#### TO DO:
Every line of the records that holds the word "computer" should be copied out.

○ ○ ○ ○ ○ ○ ○

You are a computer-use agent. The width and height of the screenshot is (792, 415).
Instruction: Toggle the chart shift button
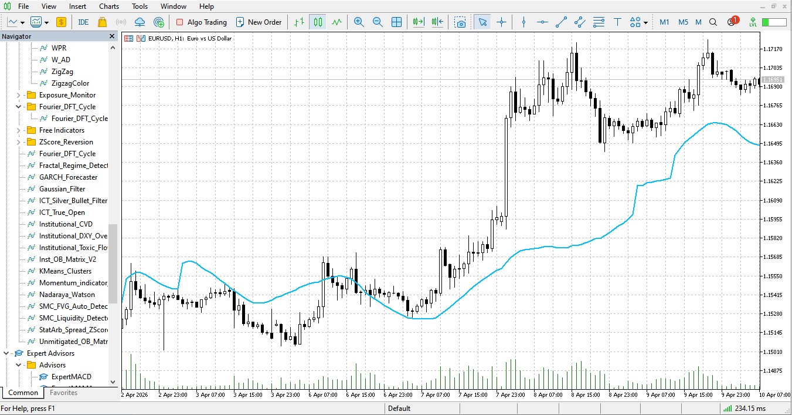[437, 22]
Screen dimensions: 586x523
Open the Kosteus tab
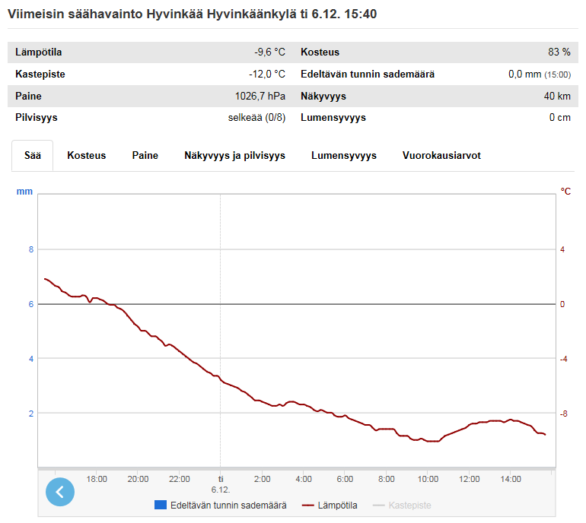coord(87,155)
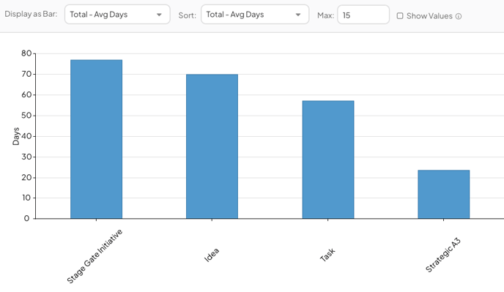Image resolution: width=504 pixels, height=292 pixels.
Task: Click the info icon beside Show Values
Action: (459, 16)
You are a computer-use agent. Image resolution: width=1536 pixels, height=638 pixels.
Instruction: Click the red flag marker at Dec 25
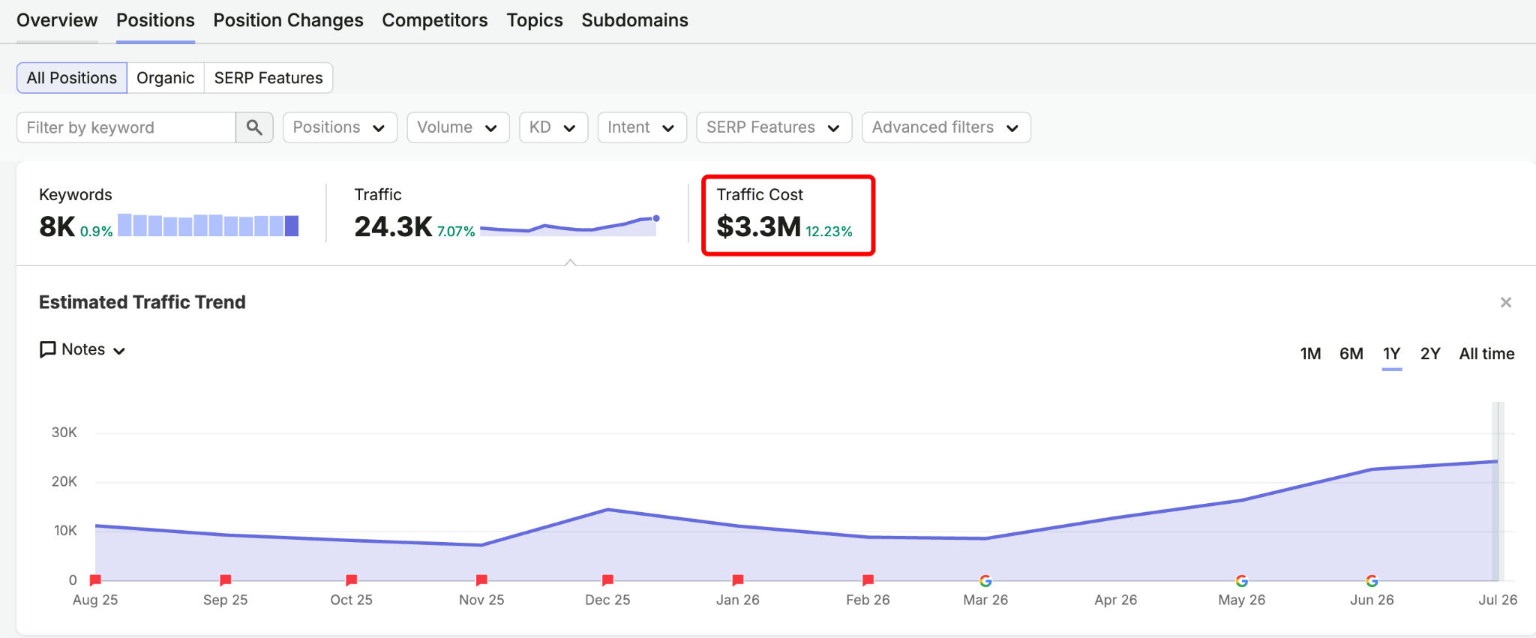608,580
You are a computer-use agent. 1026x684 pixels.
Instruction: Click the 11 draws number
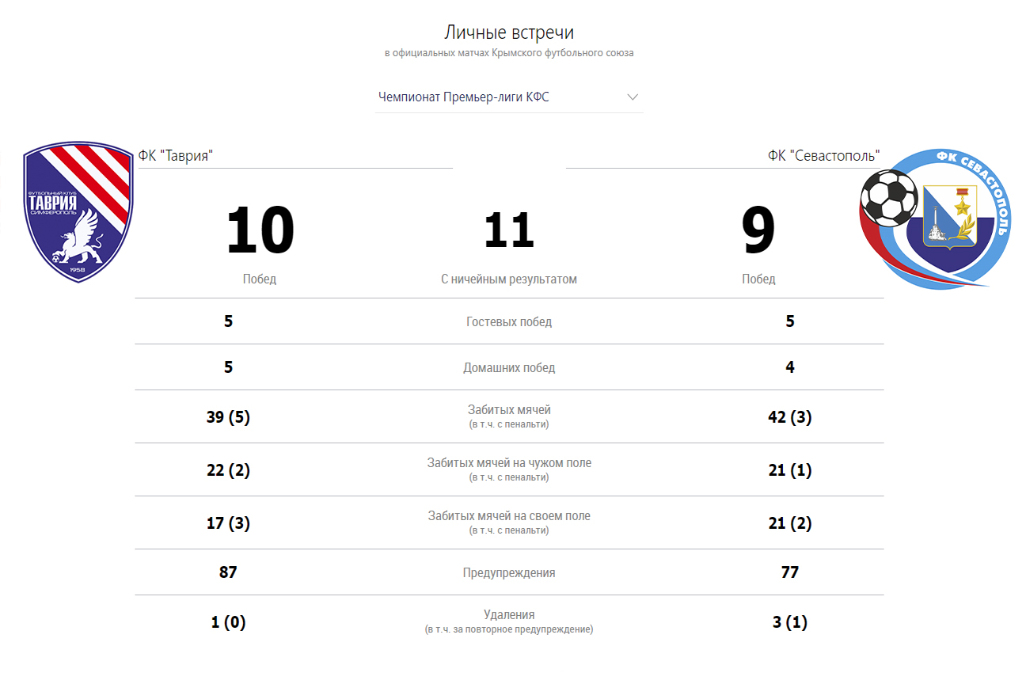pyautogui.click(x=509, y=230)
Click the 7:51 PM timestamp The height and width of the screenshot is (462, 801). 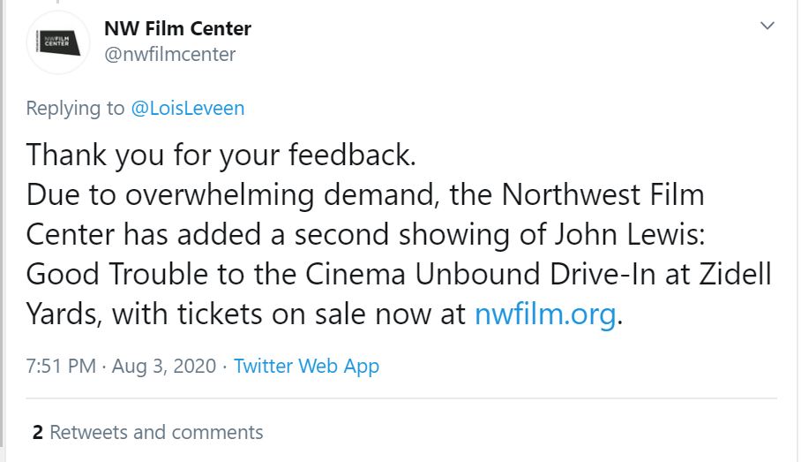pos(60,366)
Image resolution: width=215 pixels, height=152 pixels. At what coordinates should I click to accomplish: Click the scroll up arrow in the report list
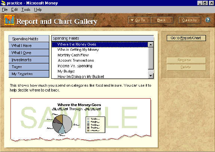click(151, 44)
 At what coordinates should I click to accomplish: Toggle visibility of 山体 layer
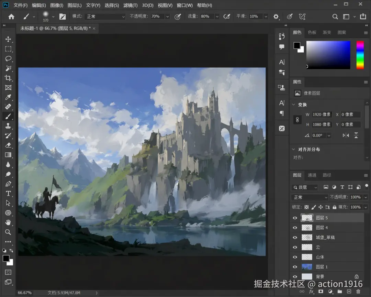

○ ○ ○ ○ ○ ○ ○

#### EXPECTED OUTPUT:
You are a computer-use agent. The width and height of the screenshot is (792, 415).
You are a computer-use agent. Image resolution: width=1536 pixels, height=638 pixels.
You are a computer-use agent. 1026x684 pixels.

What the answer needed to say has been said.